→ **Extrait du texte**:
########################################
Le vieil incinérateur de Monaco, un exemple ? Vraiment ?

Le 25 novembre 2010 l’Assemblée de Corse a acté l’abandon de l’incinération. Malgré cela, l’incinérateur de Monaco-Fontvieille est toujours cité en exemple. Polluant. Usé. En fin de vie. Le prince Albert, lui même, a déclaré que l’incinération n’était peut-être pas la solution. Alors vraiment le vieil incinérateur de Monaco, un exemple ?

Pour résoudre la crise des déchets en Corse, la solution de l’incinérateur resurgit. L’idée est simple et séduisante : on brûle et hop, les déchets disparaissent comme par miracle, le feu semble avoir tout purifié. Il n’en est rien, l’incinération des déchets est la pire des solutions : malgré les évolutions technologiques et réglementaires, l’incinérateur produit, concentre et diffuse des substances toxiques dans l’environnement, avec des effets sur la santé.

L’assemblée de Corse a, le 25 novembre 2010, voté à l’unanimité une délibération actant l’abandon de l’incinération et tout traitement thermique. Cependant, l’incinérateur de Monaco-Fontvieille est toujours cité en exemple ! Comment pourrait-on imaginer une usine polluante dans le pays le plus riche du monde ? Ne dit-on pas qu’elle n’émet que de la vapeur d’eau et qu’une telle usine ne produit pas plus de dioxines que les barbecues ? Ce qui est malheureusement faux ! Cette usine sert toujours de faire valoir à l’industrie.

Il faut savoir que l’usine de Monaco a 40 ans. Construite en 1980, elle est usée, en fin de vie. La question de son renouvellement fait actuellement débat de la part de certains élus, qui plaident pour une filière propre.

Forte contribution aux changements climatiques…

L’incinérateur de Fontvieille représente 34 % de la production de CO2 de la principauté. La réduction des émissions liées au traitement, et plus largement au mode de gestion des déchets, constitue un axe prioritaire du gouvernement. En effet la Principauté de Monaco s’est engagée à atteindre la neutralité carbone d’ici à 2050 et à réduire ses émissions de 30 % d’ici 2020, de plus de 50 % d’ici 2030.

Le prince Albert II, très sensible à la protection de l’environnement notamment à travers sa Fondation, ainsi qu’à la question climatique, a déclaré le 27 novembre 2015 dans une interview à la presse, que « l’incinération n’est peut-être pas la meilleure solution ».

Quelle énergie et à quel coût ?
########################################
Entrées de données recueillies
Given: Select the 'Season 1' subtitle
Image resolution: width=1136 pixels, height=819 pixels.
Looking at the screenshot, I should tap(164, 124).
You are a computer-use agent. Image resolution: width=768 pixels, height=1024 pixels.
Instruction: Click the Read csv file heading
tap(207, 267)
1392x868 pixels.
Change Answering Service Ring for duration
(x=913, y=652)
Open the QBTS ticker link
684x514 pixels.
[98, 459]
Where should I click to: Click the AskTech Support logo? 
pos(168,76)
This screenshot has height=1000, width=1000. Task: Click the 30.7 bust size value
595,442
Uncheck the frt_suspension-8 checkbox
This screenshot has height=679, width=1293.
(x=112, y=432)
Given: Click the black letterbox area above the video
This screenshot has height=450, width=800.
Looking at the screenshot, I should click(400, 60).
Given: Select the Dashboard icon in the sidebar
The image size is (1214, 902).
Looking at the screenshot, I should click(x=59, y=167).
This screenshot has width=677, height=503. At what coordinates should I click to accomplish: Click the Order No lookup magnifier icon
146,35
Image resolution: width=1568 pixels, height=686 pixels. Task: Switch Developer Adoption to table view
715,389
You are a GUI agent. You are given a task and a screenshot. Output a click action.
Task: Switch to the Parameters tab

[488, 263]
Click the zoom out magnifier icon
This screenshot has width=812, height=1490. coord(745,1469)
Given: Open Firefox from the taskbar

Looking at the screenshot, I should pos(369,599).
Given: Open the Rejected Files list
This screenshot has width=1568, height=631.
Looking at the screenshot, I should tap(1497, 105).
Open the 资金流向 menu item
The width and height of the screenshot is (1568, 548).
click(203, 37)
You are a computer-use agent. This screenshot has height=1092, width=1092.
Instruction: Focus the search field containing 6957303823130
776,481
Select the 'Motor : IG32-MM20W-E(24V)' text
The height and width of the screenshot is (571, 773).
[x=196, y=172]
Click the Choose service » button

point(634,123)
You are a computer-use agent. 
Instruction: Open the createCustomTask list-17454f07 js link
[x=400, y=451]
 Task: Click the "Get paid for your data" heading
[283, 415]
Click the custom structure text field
########################################
→ **Consignes**:
A. Recopiez telles quelles les lignes des enregistrements, en commençant à la première ligne des enregistrements et en vous arrêtant après la ligne qui contient "(x=112, y=432)".
B. Poursuivez l'article sur l'incinérateur de Monaco à partir de l'endroit où il s'interrompt.

→ **Réponses fournies**:
A.
Given: Select the 'Season 1' subtitle
Image resolution: width=1136 pixels, height=819 pixels.
Looking at the screenshot, I should tap(164, 124).
You are a computer-use agent. Image resolution: width=768 pixels, height=1024 pixels.
Instruction: Click the Read csv file heading
tap(207, 267)
1392x868 pixels.
Change Answering Service Ring for duration
(x=913, y=652)
Open the QBTS ticker link
684x514 pixels.
[98, 459]
Where should I click to: Click the AskTech Support logo? 
pos(168,76)
This screenshot has height=1000, width=1000. Task: Click the 30.7 bust size value
595,442
Uncheck the frt_suspension-8 checkbox
This screenshot has height=679, width=1293.
(x=112, y=432)

B.
L’UVE ou Unité de valorisation énergétique» de trigénération (production de chaud, froid, électricité) dissimule une banale usine d’incinération d’ordures ménagères, UIOM. Elle brûle toutes sortes de déchets, dont 30 % de déchets venant de l’extérieur (communes françaises voisines) et des boues de stations d’épuration. L’électricité produite par l’installation est surtout utilisée par l’usine elle-même. En 2006 pour respecter les nouvelles normes européennes concernant les rejets de dioxines et furannes, il a fallu investir 20 millions d’euros pour la mise à niveau. Les nouvelles technologies mises en place consomment davantage d’électricité. La part d’électricité excédentaire à vendre s’en trouve diminuée.

En raison des contrats d’engagement pour la fourniture d’énergie à ses clients et des coûts croissants, l’usine nécessite comme tous les incinérateurs un approvisionnement constant de déchets, pour fonctionner à plein rendement 24h/24, 360 jours par an.

 


En 2016, 87 % des tonnages collectés concernaient des ordures ménagères en mélange ; cela laisse très peu de place pour le recyclage…

Il ne polluerait pas ?

Aucune enquête sanitaire à proprement parler n’a été menée à Monaco sur l’impact des rejets de l’usine d’incinération. L’incinérateur fonctionne selon le schéma : incinération = pollution, puis tentative de dépollution.

Toute combustion fabrique et concentre des polluants diffusés dans l’atmosphère et  dans tous les résidus solides ou liquides, dont les redoutables dioxines. Les combustibles (déchets ménagers et autres) sont tellement hétérogènes, que l’on ne peut connaître le nombre, ni la nature des molécules émises. Il n’y a aucune comparaison avec les émissions des véhicules à moteur ou les centrales électriques même au fioul lourd, qui utilisent un mono combustible issu du pétrole.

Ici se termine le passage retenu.